A investigadora diz que os resultados do levantamento feito pelo JustFutures foram “uma boa surpresa”. “Não estávamos a contar com tantos grupos. Há sempre aquela ideia de que em Portugal não há muita organização cívica relativamente a uma série de questões. Estes números mostram que as pessoas estão a mobilizar-se por causas que as preocupam, mesmo em localidades mais pequenas”, afirma.

O JustFutures frisa no relatório que este seu “retrato do movimento climático em Portugal” é “um retrato ‘tirado’ num momento temporal específico”. Dado que “o movimento climático é muito dinâmico”, “terão ocorrido (e continuarão a verificar-se) alterações nos dados apresentados”, é assinalado.

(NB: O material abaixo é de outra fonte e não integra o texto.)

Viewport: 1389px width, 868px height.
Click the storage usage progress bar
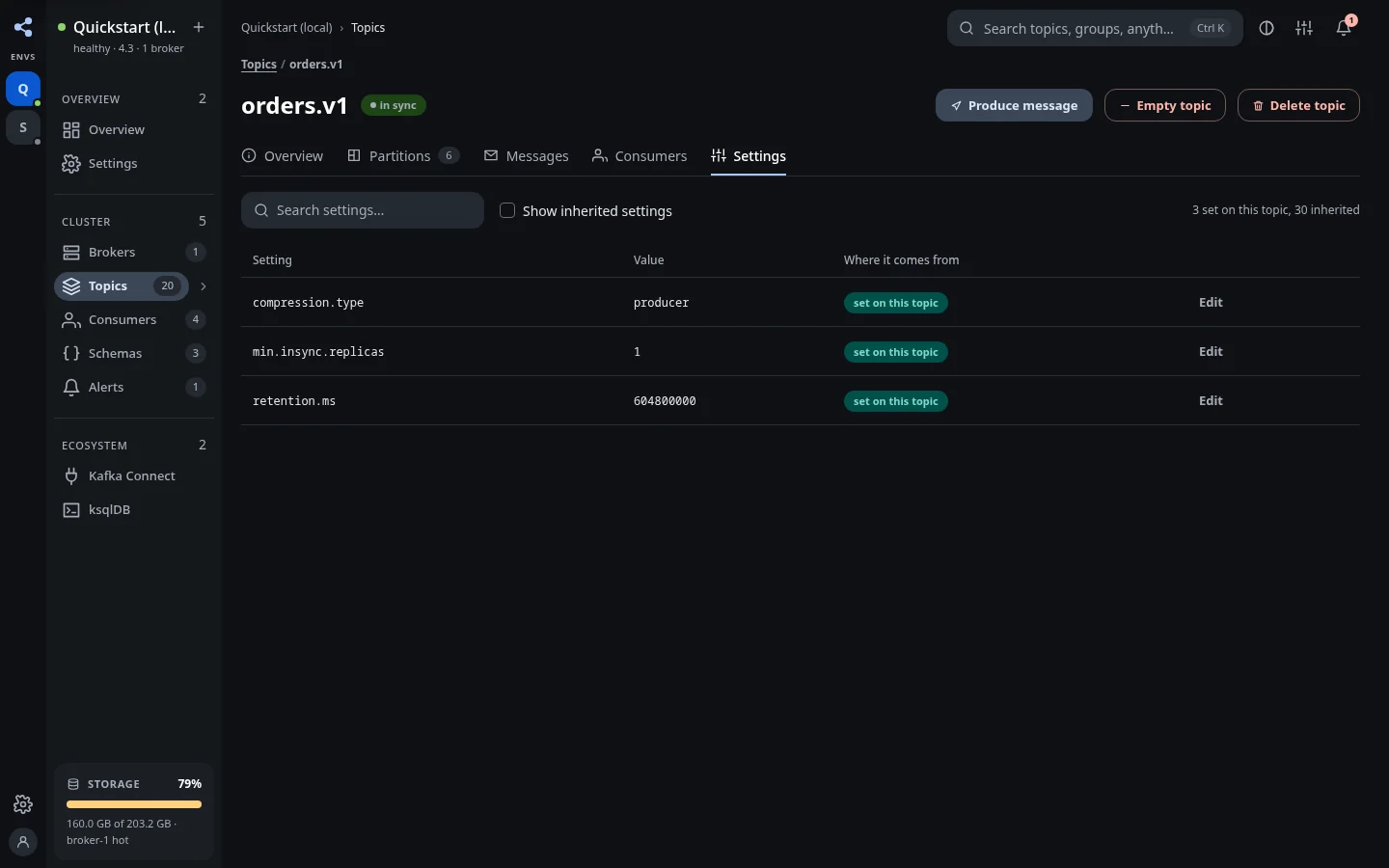[x=134, y=804]
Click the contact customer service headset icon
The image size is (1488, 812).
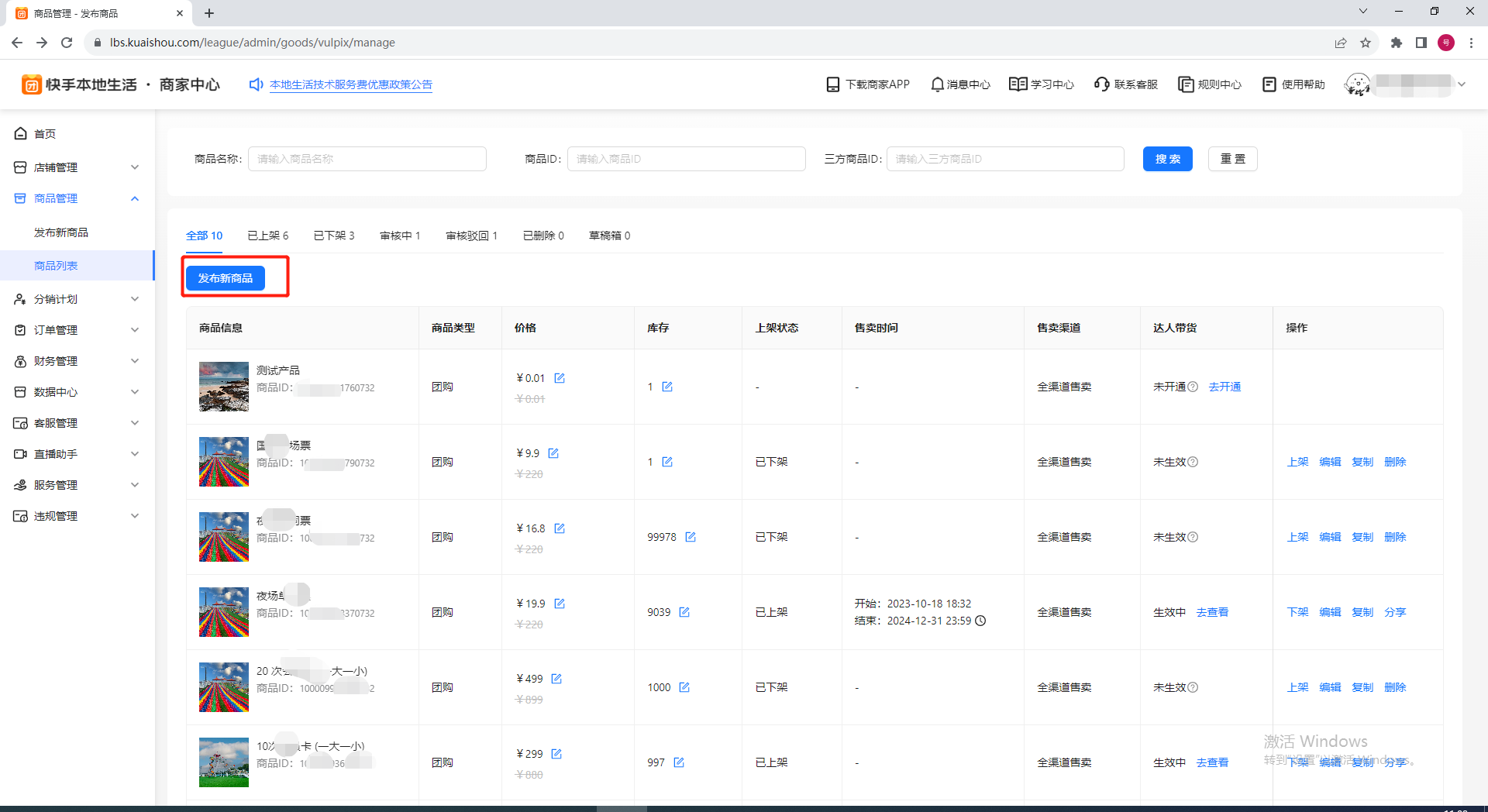(x=1101, y=84)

Ao PÚBLICO, Anabela Carvalho recupera esta ideia, referindo haver “muitos grupos com um tempo de vida curto”. “Surgem em momentos específicos e, passados uns meses ou um ano, já estão inactivos”, diz, comentando, de resto, que isto é normal, dado o número elevado de grupos estudantis. “Os estudantes são pessoas que não só estão em mudança nas suas vidas, como também estão expostas a um risco de burnout [esgotamento], que é normal nestas questões do activismo”, afirma.

“Mas é bom sinal que haja tantos jovens”, continua a investigadora. “Quero acreditar que, no futuro, muitos destes jovens estarão a desempenhar outro tipo de papel, mas permanecerão envolvidos na causa climática.”

Anabela Carvalho revela que, quando este levantamento começou a ser feito, o objectivo era justamente perceber quão significativa é a presença dos jovens no movimento climático em Portugal (enquanto projecto de investigação, o JustFutures “pretende analisar o modo como os jovens concebem o seu papel nas transformações sociais que será necessário implementar nas próximas décadas”). Só quando a recolha de dados já decorria é que os horizontes foram ampliados e os investigadores passaram a tentar caracterizar o movimento na sua totalidade, passando por todas as faixas etárias.

De acordo com Anabela Carvalho, o JustFutures passará os próximos tempos a “estudar os discursos” dos 275 grupos identificados. Também será feita uma análise da forma como os órgãos de comunicação portugueses vêm a falar sobre grupos de activistas climáticos liderados por jovens.

No site do JustFutures há vários materiais sobre o levantamento, incluindo um mapa interactivo com informações sobre cada um dos grupos identificados.